Durante la sustanciación de los juicios por la Masacre de Margarita Belén y la denominada causa Caballero, por delitos de Lesa Humanidad cometidos en la última dictadura cívico militar, se pudo ver, en el sector de los imputados, a poco más de una docena de hombres canosos que asistían, apacibles y como ajenos, a los atroces testimonios de sus ex cautivos.

Era increíble verlos así después de haber pasado por sus manos, por su crueldad sin límites, por sus “misas” dementes.

“Escupí el demonio, hijo de puta”; “te voy a dar máquina hasta dejar sin luz a Resistencia”; “te vamos a sacar las tripas por la boca”,”rezá el padrenuestro o te corto la pija”, éstos espirales alucinados, verdaderos exorcismos, no nos dejaban dudas de que nos hallábamos a merced de una recua de enfermos sin freno.

Con el tiempo llegué a pensar que esa hipótesis era la más probable hasta que me topé con Hannah Arendt, filósofa y teórica política alemana que introdujo una línea de pensamiento que me fue muy difícil (y aún me cuesta) de aceptar.

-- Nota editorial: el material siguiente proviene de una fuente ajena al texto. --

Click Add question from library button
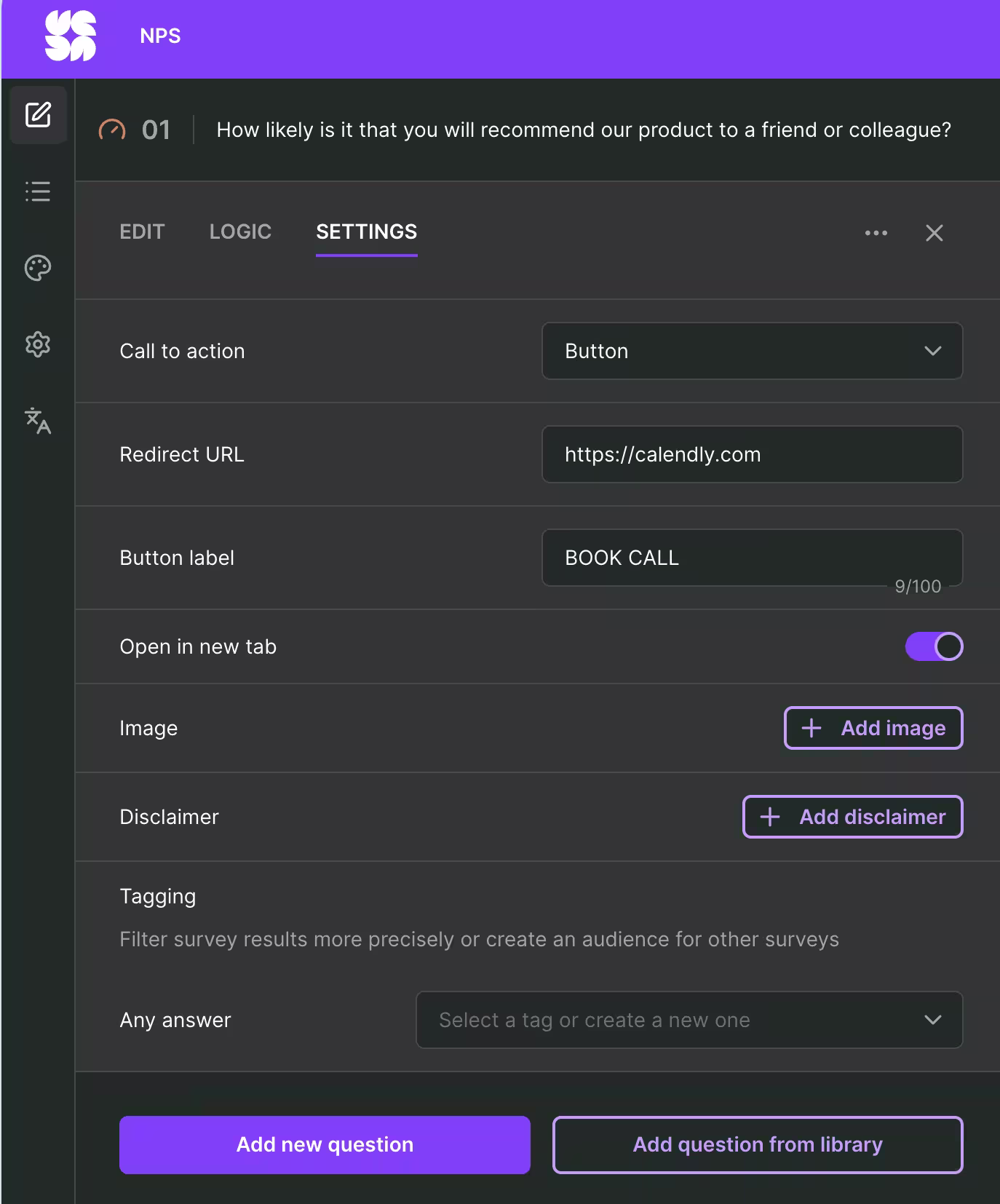 coord(757,1144)
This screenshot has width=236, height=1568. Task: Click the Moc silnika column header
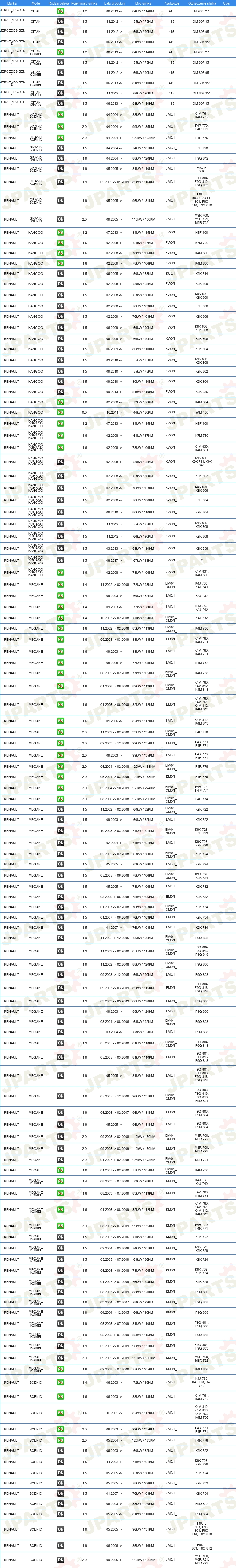[143, 3]
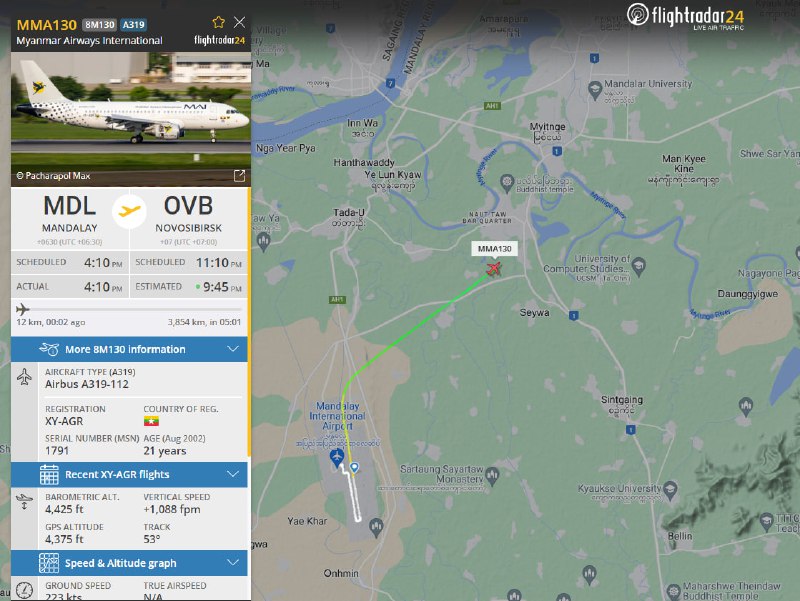Expand Speed & Altitude graph section

[x=130, y=563]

Fue necesario leerla y releerla para poner distancia con mis propias ideas sobre los torturadores y sus mentes. Hannah Arendt, con su banalidad del mal, dio una vuelta copernicana sobre la comprensión de esos actos, cuando pensó su teoría. 

LA BANALIDAD DEL MAL COMO REALIDAD

La banalidad del mal, ese concepto que afirma que personas capaces de cometer grandes males o atrocidades pueden ser gente aparente y perfectamente normal. ¿No nos suena? ¿No nos parece un pensamiento muy vivo, cada vez que aparece un asesino, un maltratador, un violador en las noticias y oímos a sus vecinos diciendo eso de “es increíble, era una persona normal.”

 Pensemos, pues, en esas personas normales capaces de cometer actos atroces. Y, ya puestos, pensemos más. Hannah Arendt plantea que las personas que no se consideran culpables de forma individual de un mal colectivo, aunque hayan participado o formado parte de alguna manera en él, que piensan que sus actos son solo un insignificante grano de arena, que únicamente obedecen y ejecutan los planes trazados por “los de arriba”. Nos abre la puerta para que también reparemos en los que se ven a sí mismos como un mínimo eslabón sin poder de decisión y, por tanto, sin responsabilidad en una cadena mucho mayor en la que hay otros por encima que son los que deben rendir cuentas y dar explicaciones. Y ahí, en esa obediencia sin reflexionar sobre las consecuencias de los mandatos, en esa forma de trivializar las actuaciones propias que, sumadas, llevan al mal final, en ese pensar “qué más da lo que yo hago si no tiene importancia…”, en ese “pero si yo solo soy una persona normal”, ¿hay culpa?

El concepto de la banalidad del mal surgió en su relato sobre el juicio y la personalidad de Adolf Eichmann, teniente coronel de las SS nazis y culpable de las deportaciones que acabaron con la vida de millones de judíos.

Para la Filósofa, Eichmann no actuó movido por la locura ni la maldad, sino que trabajó y fue funcional dentro de un sistema establecido basado en el exterminio.

 Escalofriante. Pero respondió a mi interrogante: ¿puede una persona aparentemente normal cometer semejantes barbaridades?

Todas las personas sometidas a presión y convenientemente adiestradas podríamos cometerlas, fue la respuesta de Arendt. En su opinión, fueron los acontecimientos los que hicieron que Eichmann desarrollara ese odio hacia los judíos. En determinadas circunstancias, el mal es el resultado de los actos de personas normales que se encuentran en situaciones anormales.

No es mi intención hacer un ensayo sobre la banalidad del mal, por eso este vuelo rasante y breve sobre el pensamiento de Hannah Arendt.

De cualquier manera, más allá de que no tengo la capacidad de rebatir a semejante pensadora, no abandono mis sospechas sobre la conducta de los genocidas.

No creo que cualquier persona normal sea capaz de transformarse en un lobo para despedazar a un hombre.

Sé también que normal es un significante casi romántico puesto que la normalidad o un patrón de normalidad es inexistente. Sí existe la cultura de una sociedad dada, sus construcciones morales y su sentido.

Lo que sí importa, más allá de cualquier interpretación sobre un determinado genocidio y sus actores, es la decisión de no olvidar, no perdonar y castigar con la ley cualquier degradación de la condición humana.